Amados, esta es la segunda carta que les escribo. En ambas despierto su mente pura con un recordatorio,

para que recuerden las palabras dichas de antemano por los santos profetas, y el mandamiento del Señor y Salvador por medio de sus apóstoles.

Ante todo, sepan esto: que en los últimos días vendrán burladores, siguiendo sus propios malos deseos,

y diciendo: «¿Dónde está la promesa de su venida? Porque desde que los padres durmieron, todas las cosas continúan como desde el principio de la creación».

Pues deliberadamente ignoran esto: que por la palabra de Dios existieron los cielos desde tiempos antiguos, y la tierra fue formada del agua y por medio del agua,

por lo cual el mundo de entonces, inundado por agua, pereció.

Pero los cielos y la tierra actuales están reservados por la misma palabra, guardados para el fuego en el día del juicio y de la destrucción de los hombres impíos.

Pero no ignoren esto, amados: que para el Señor un día es como mil años, y mil años como un día.

El Señor no tarda en cumplir su promesa, como algunos consideran la tardanza, sino que es paciente con ustedes, porque no quiere que nadie se pierda, sino que todos lleguen al arrepentimiento.

Pero el día del Señor vendrá como un ladrón, en el cual los cielos pasarán con un estruendo, los elementos se disolverán quemados con calor, y la tierra y las obras que hay en ella no serán encontradas.

Ya que todas estas cosas se van a disolver de esta manera, ¿qué clase de personas deben ser ustedes en santa conducta y piedad?

esperando y apresurando la venida del día de Dios, por el cual los cielos, encendidos, se disolverán, y los elementos se derretirán con el calor.

Pero, según su promesa, esperamos cielos nuevos y tierra nueva, en los cuales habita la justicia.

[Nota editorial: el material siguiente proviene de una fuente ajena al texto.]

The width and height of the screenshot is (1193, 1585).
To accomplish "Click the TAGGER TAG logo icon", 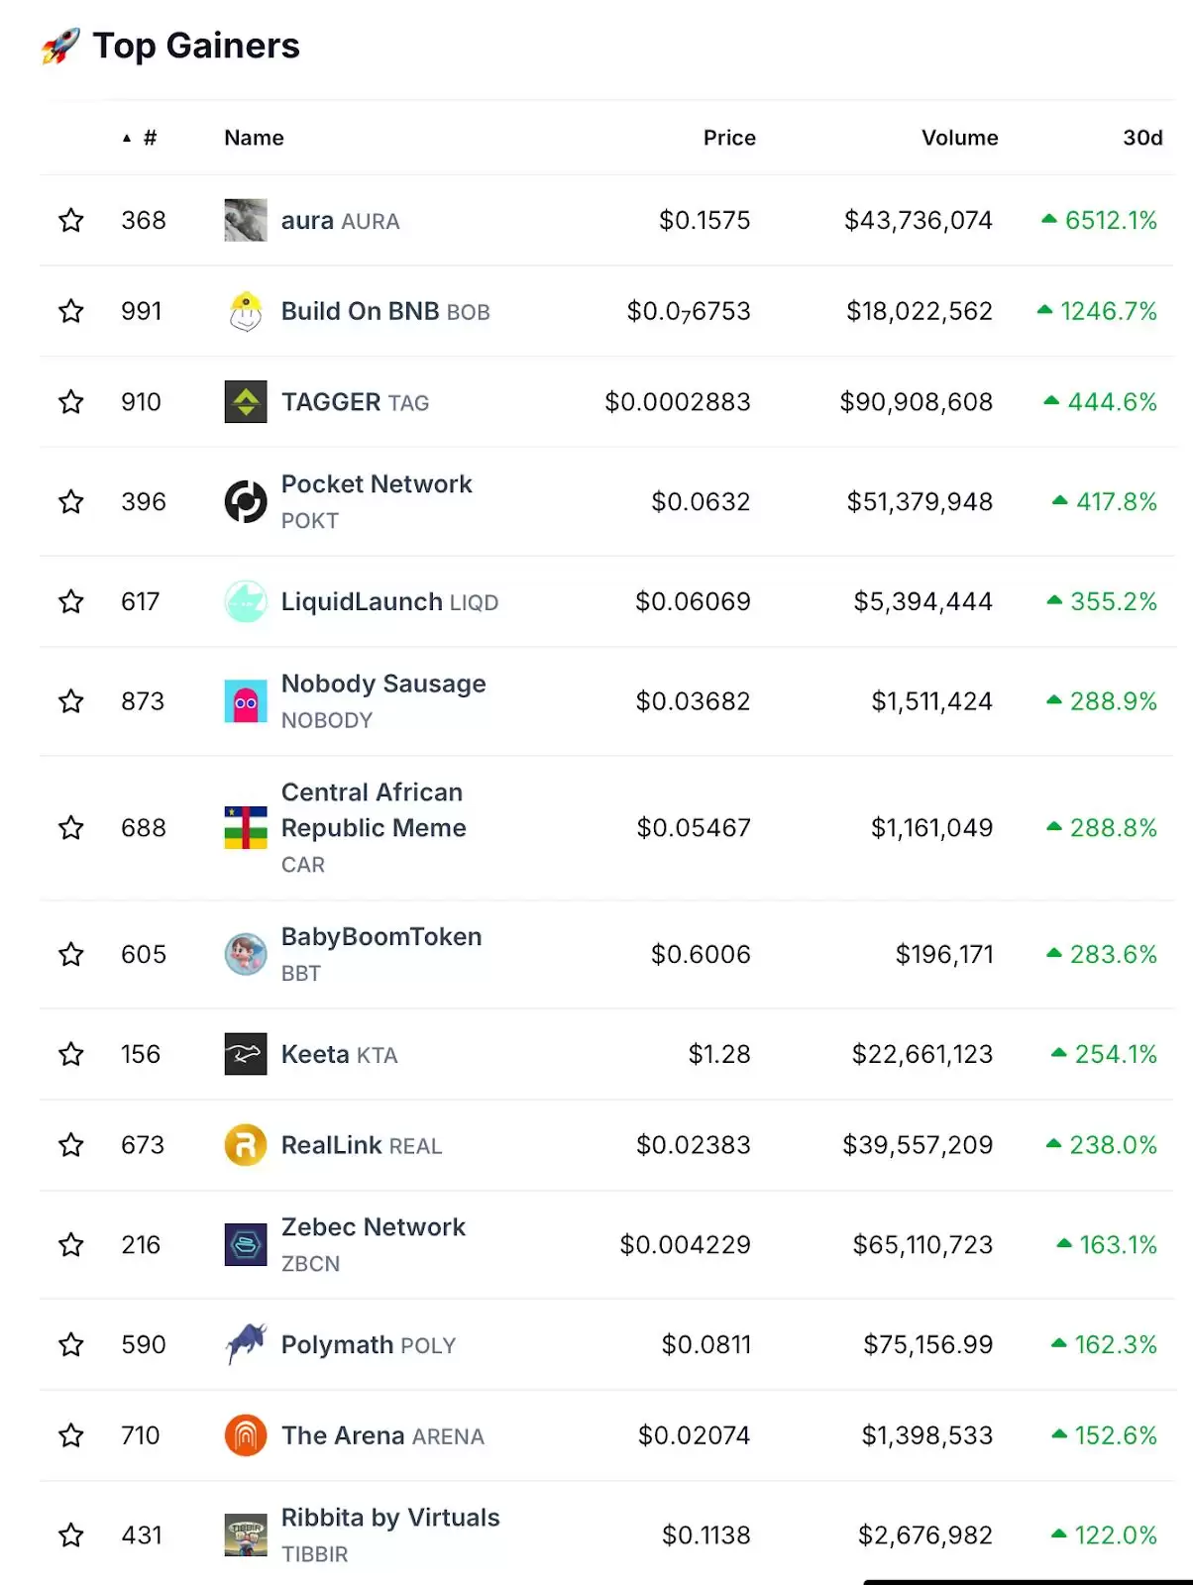I will [x=246, y=402].
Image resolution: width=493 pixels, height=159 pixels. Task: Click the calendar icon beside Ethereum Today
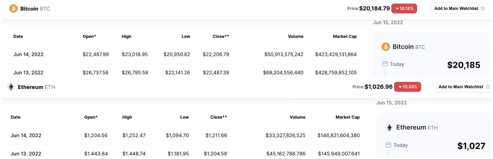pos(389,145)
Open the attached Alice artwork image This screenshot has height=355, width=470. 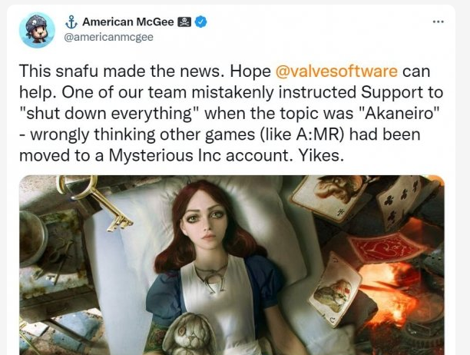tap(232, 265)
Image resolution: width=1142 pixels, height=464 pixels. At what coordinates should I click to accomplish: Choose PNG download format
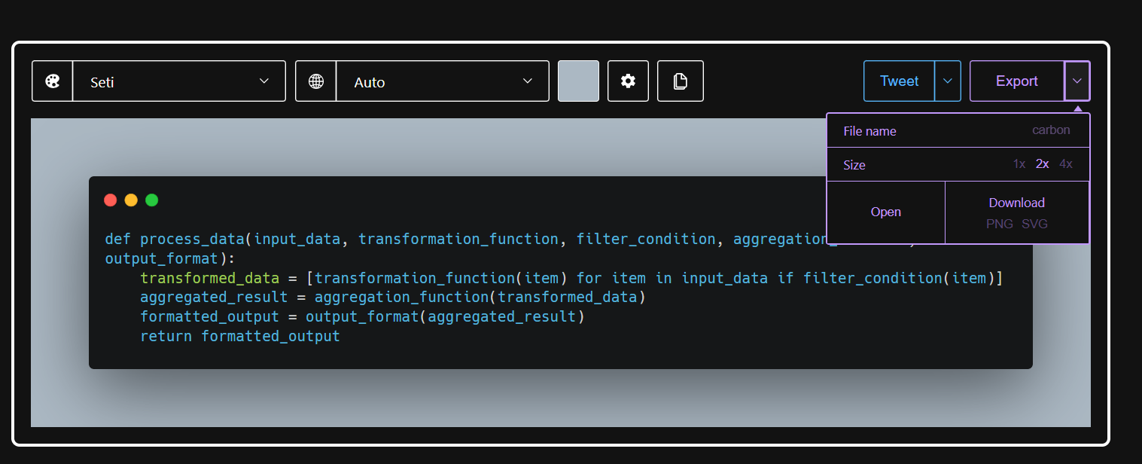(1000, 224)
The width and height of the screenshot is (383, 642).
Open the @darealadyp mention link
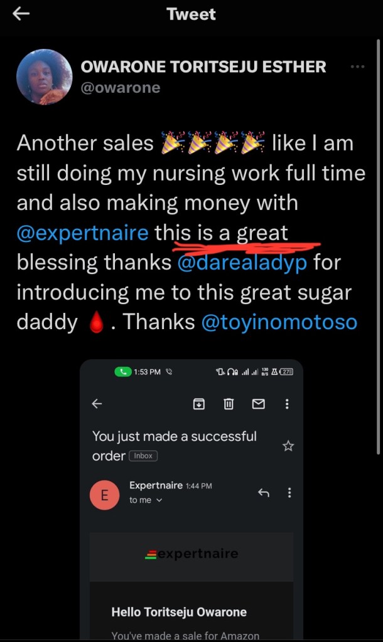point(242,262)
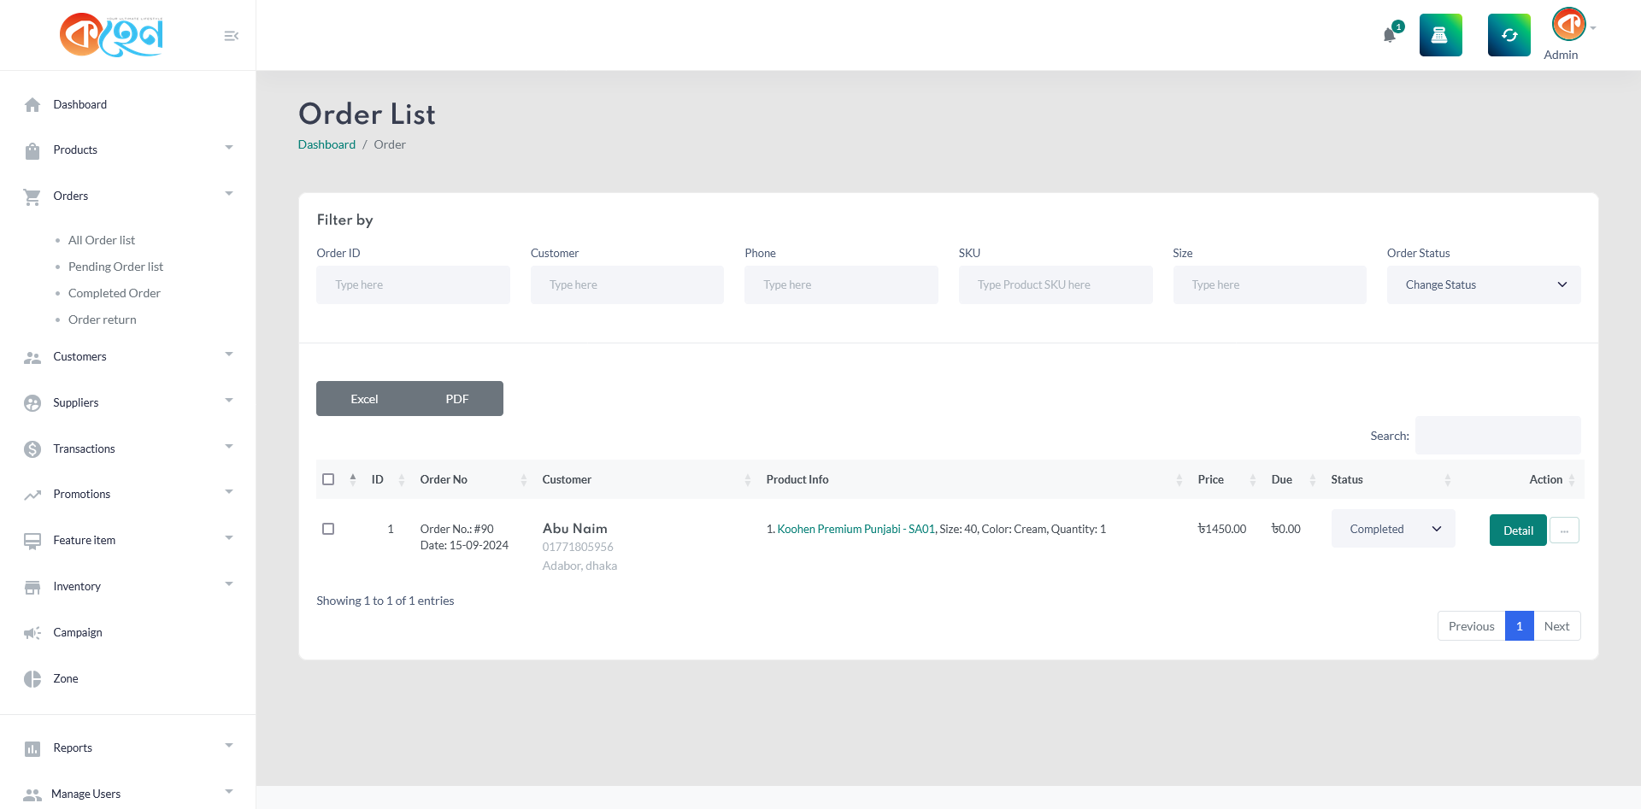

Por lo tanto, amados, mientras esperan estas cosas, esfuércense por ser hallados por él sin mancha y sin defecto, en paz.

Y consideren la paciencia de nuestro Señor como salvación, tal como también nuestro amado hermano Pablo les escribió, según la sabiduría que le fue dada.

como también en todas sus cartas habla de estas cosas. En ellas hay algunas difíciles de entender, que los ignorantes e inestables tuercen, como también las otras Escrituras, para su propia destrucción.

Así que ustedes, amados, sabiendo esto de antemano, cuídense de que, arrastrados por el error de los sin ley, no caigan de su propia firmeza.

Más bien, crezcan en la gracia y en el conocimiento de nuestro Señor y Salvador Jesucristo. A él sea la gloria ahora y hasta el día de la eternidad.